Sometimes in our work, the North Star is a lagging indicator. In this case, we set up leading indicators for ourselves where we feel like if we hit them, then the lagging indicator will follow.
For example, if we are trying to make sure that people are being preventive and proactive in their care then the number of primary care physician visits that we deliver is a lagging indicator. The leading indicator is personalized recommendations, what Accolade calls True Health Actions. If a patient calls or messages Accolade and the care team on our side can see that this person hasn’t been to a doctor in over a year, then their True Health Action is to see their primary care physician.
The frontline care team will talk to the patient about this recommendation, and we track that as well as the member’s disposition. Was the member interested? If not, why weren’t they interested? We go down multiple steps into that conversion funnel.
How many members said they were interested in pursuing the recommendation? How many patients then proceeded to book the appointment? How many of them were able to attend the appointment? Those are the leading indicators.
That’s the million-dollar question — how do we get unengaged people engaged in their care? People fall along a continuum, and along that continuum, there are two axes. One is patient risk and the other is patient engagement. We measure risk by low, medium, and high, generally. In terms of engagement, this means how much someone participates in their own health. Do they have low, medium, or high engagement?
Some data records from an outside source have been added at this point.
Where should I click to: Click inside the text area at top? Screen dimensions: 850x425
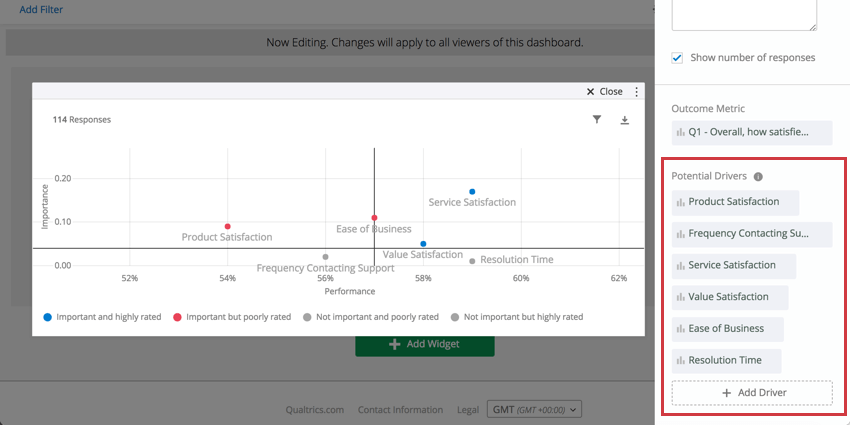[x=744, y=13]
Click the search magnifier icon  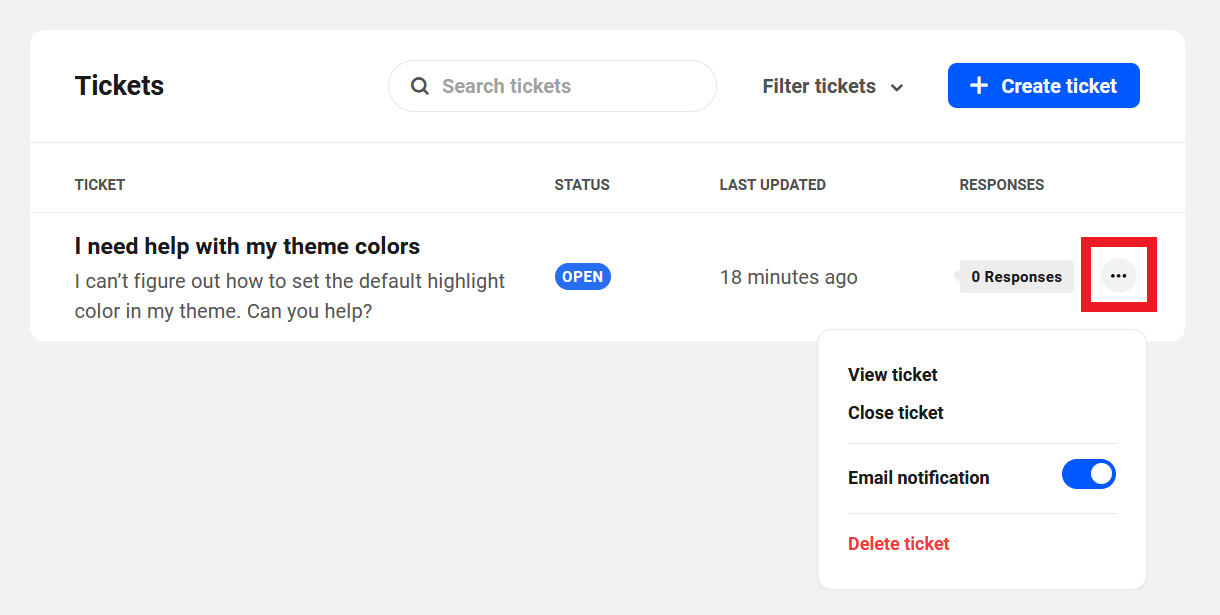click(420, 86)
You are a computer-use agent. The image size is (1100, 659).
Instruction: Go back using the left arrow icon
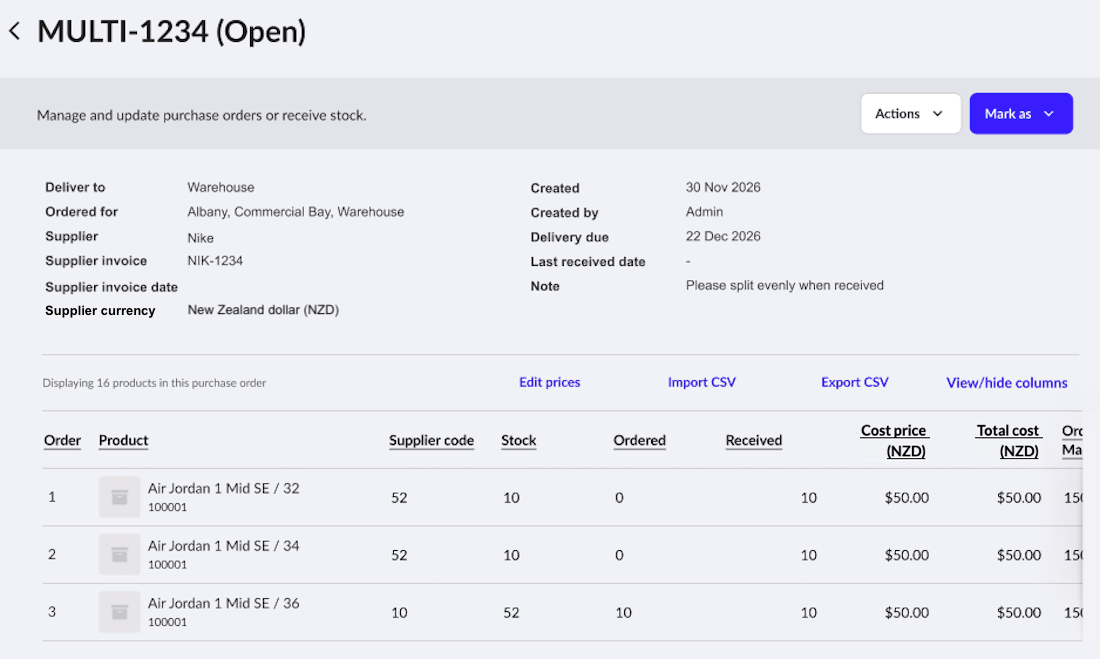(15, 31)
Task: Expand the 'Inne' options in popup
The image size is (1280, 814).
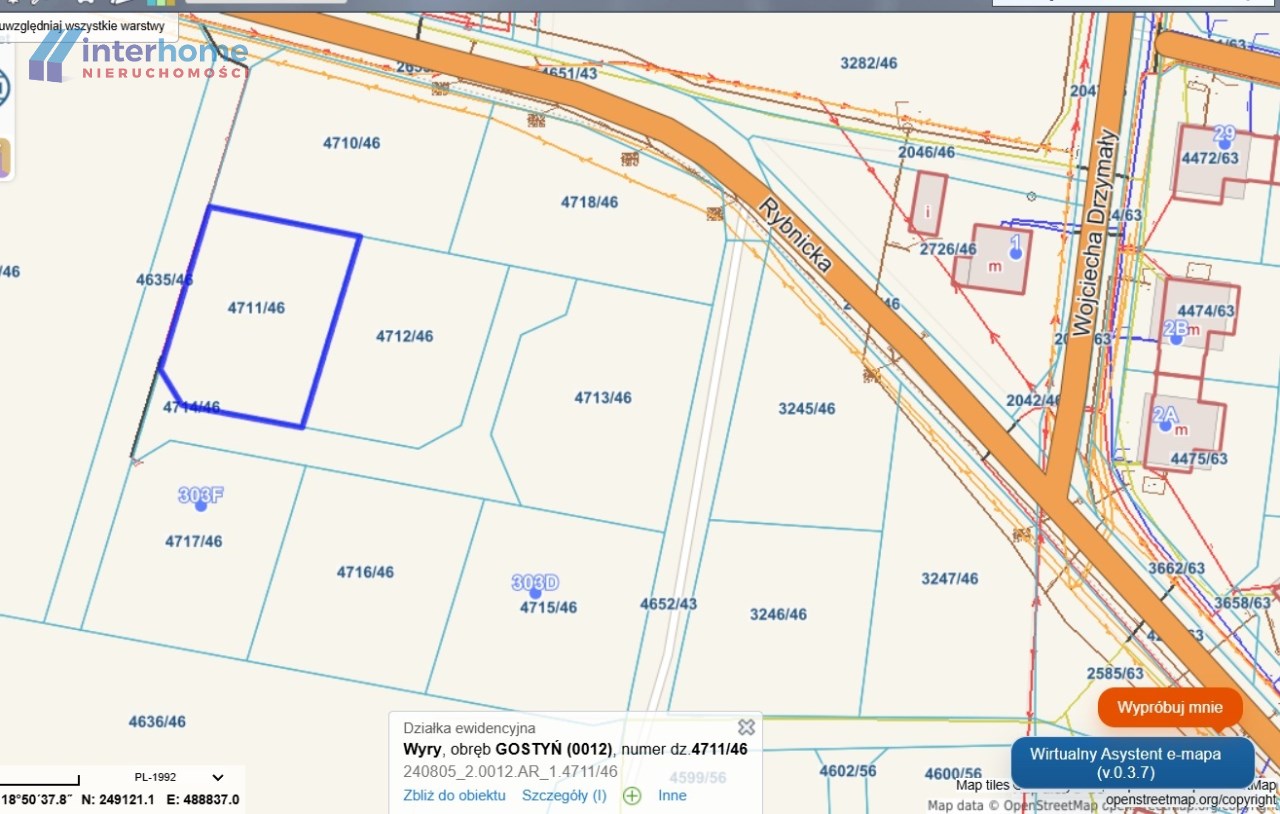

That breaks down the population and gives us a strategy based on where patients fall across those two axes. If we have someone who’s very high risk with no or low engagement, disproportionately, we need to spend our resources to get those people engaged before something happens. Meanwhile, we might have someone who’s low-risk and very engaged. That’s great. The strategy is different depending on which cohort we’re talking about.
At Accolade, we spend a proportionate amount of time and resources based on our risk models or stratification, as well as our True Health Actions. We then deploy them across several different channels.
As a leader, I believe that decisions should be made at the lowest possible level. In my mind, my job is to make sure that people understand our company objectives and goals, the product strategy, and that we are putting together processes that allow our product team to be successful at scale. They need to be completely equipped to determine what problem we’re solving, how we can solve it, and the impact of the change to the North Star or lagging indicator in collaboration with engineering and design. We also work closely with finance to model out our assumptions and impact.
We do a ton of discovery before we put down code because we want to make sure that our assumptions are correct. We may think that solution A is the right way to solve this problem, but we could find that we’re wrong. We take the time to create prototypes, perform experiments, and understand what our assumptions are. The data tells us how prioritization takes place based on impact, as well as the effort level of that work.